▸ **The request**:
Copy out the entries from the line containing "Where should I" through the line containing "Click the red font color swatch", keeping both of those lines. Leave the pictures out.

▸ **Information supplied**:

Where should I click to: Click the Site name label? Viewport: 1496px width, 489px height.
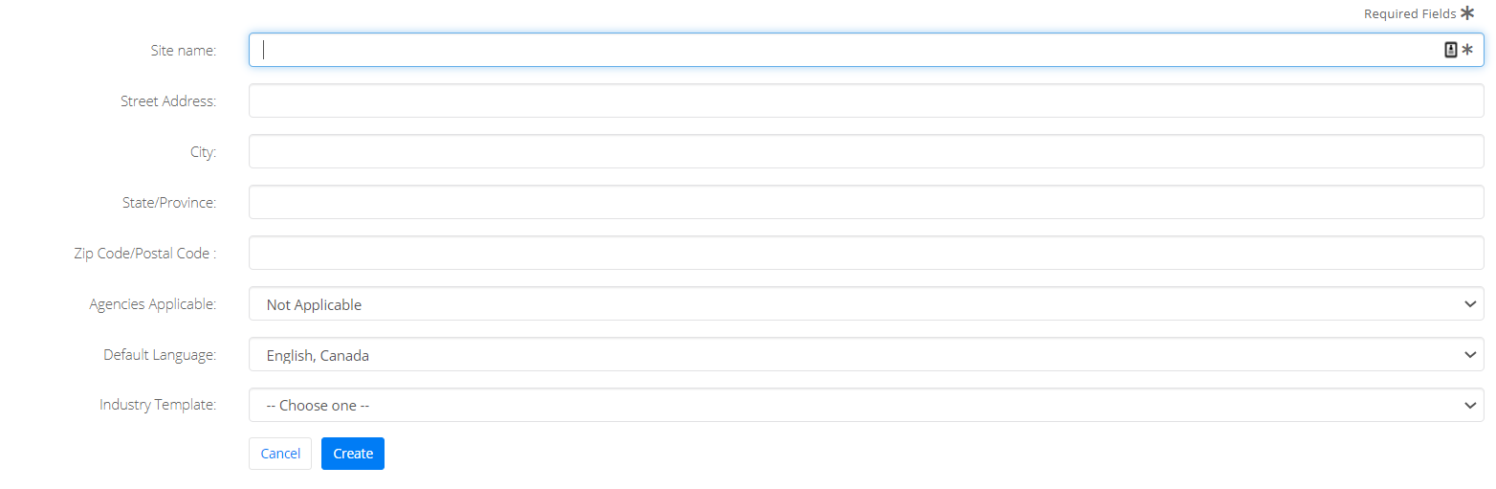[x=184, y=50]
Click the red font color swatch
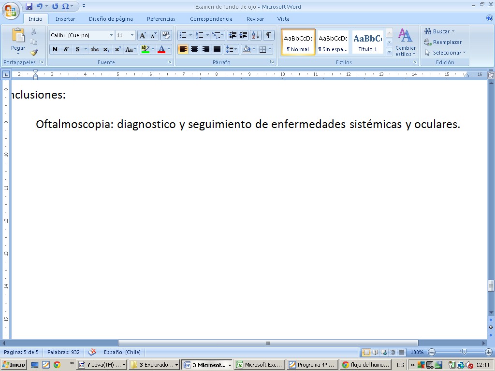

---

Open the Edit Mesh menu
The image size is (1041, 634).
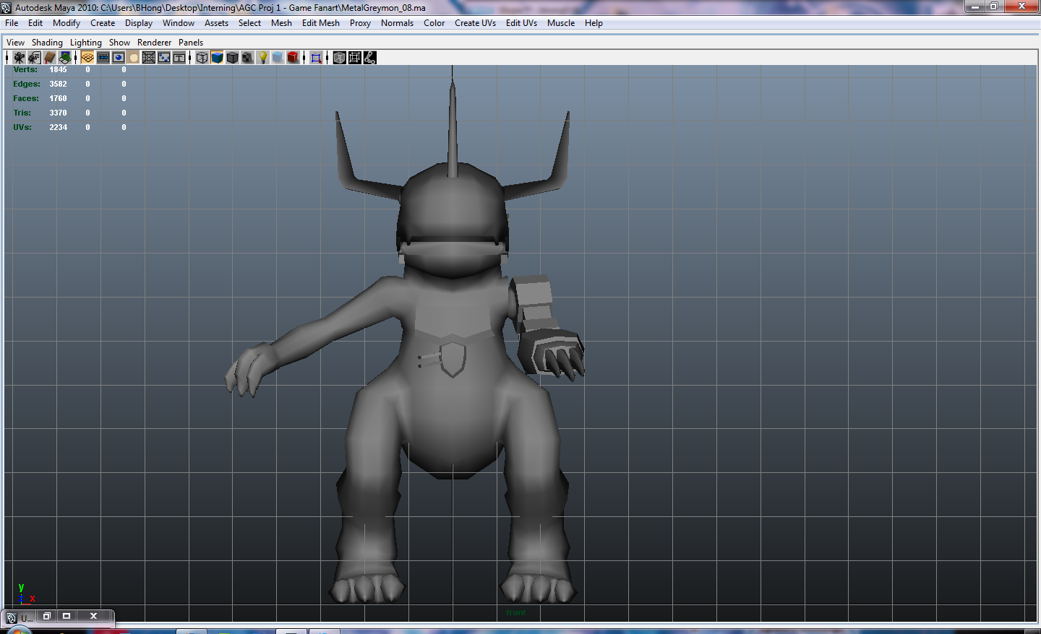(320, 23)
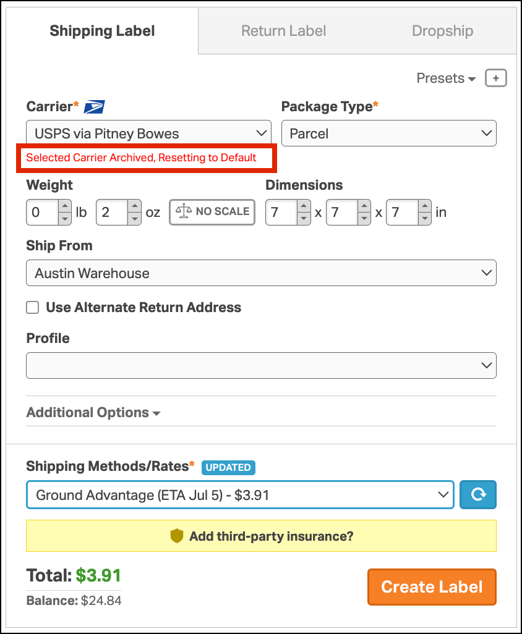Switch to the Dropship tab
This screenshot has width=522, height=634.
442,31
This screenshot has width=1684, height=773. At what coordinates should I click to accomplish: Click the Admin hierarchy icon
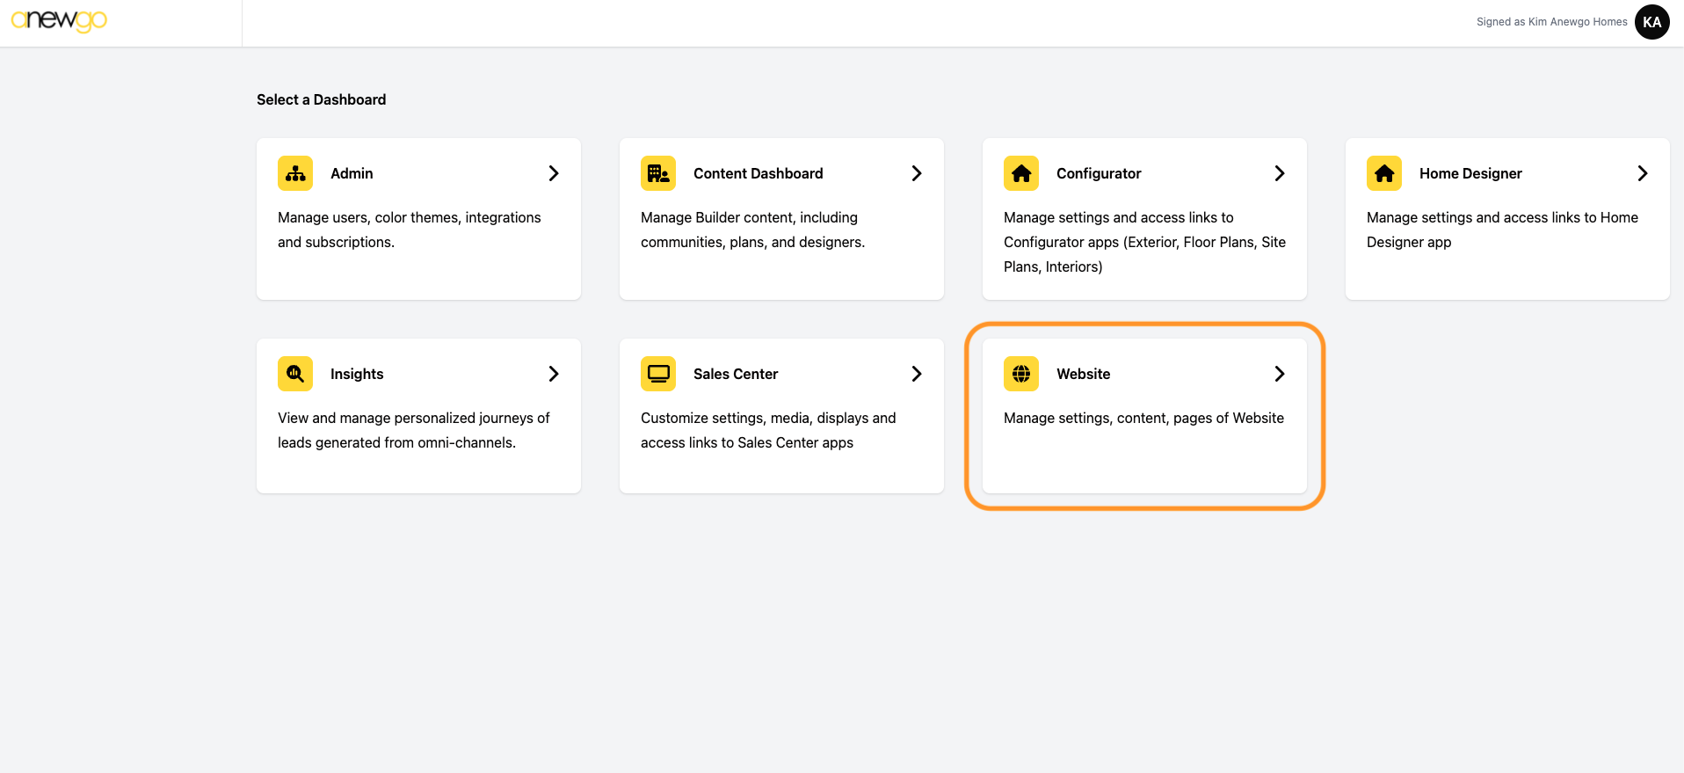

---

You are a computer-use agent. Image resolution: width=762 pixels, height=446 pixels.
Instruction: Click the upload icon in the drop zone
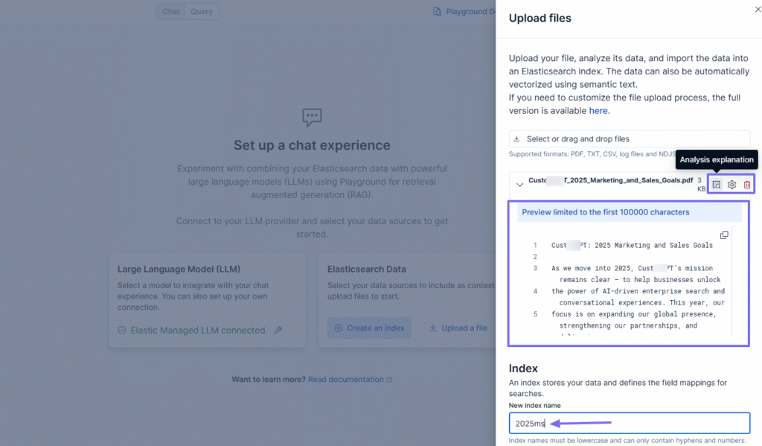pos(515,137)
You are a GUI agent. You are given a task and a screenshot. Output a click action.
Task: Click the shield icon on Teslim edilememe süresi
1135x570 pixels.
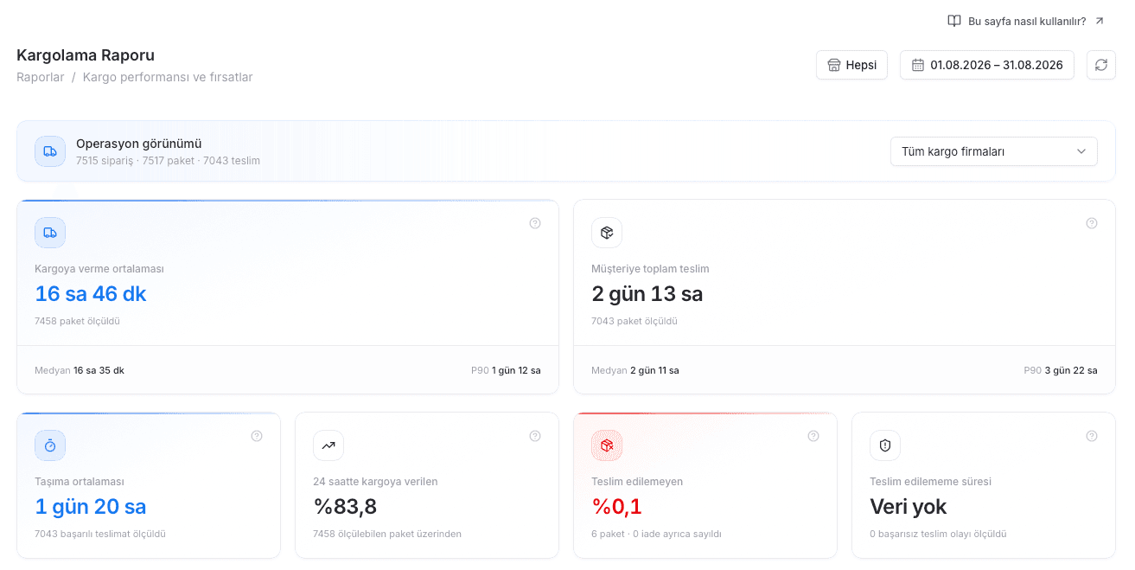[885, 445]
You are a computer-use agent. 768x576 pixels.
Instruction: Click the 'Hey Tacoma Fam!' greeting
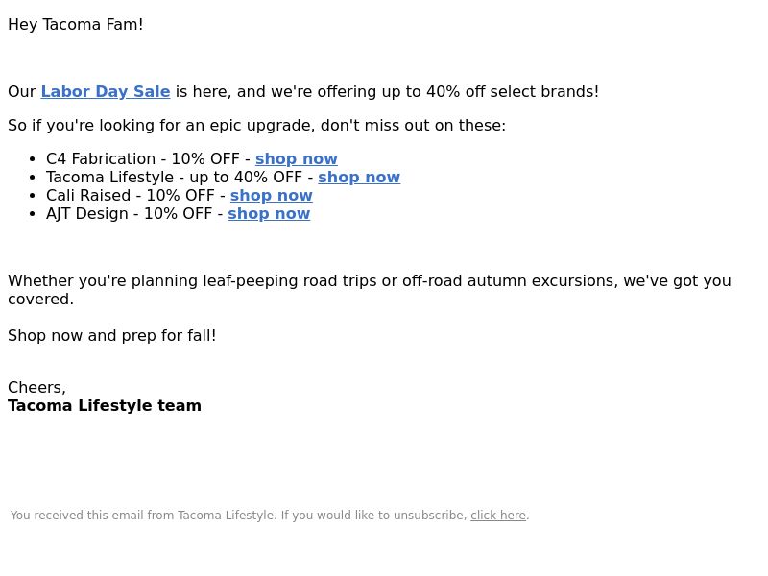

▸ **Solution for this exercise**:
Where should I click to: Click the Site name label? Viewport: 1496px width, 489px height.
[x=184, y=50]
Click the red font color swatch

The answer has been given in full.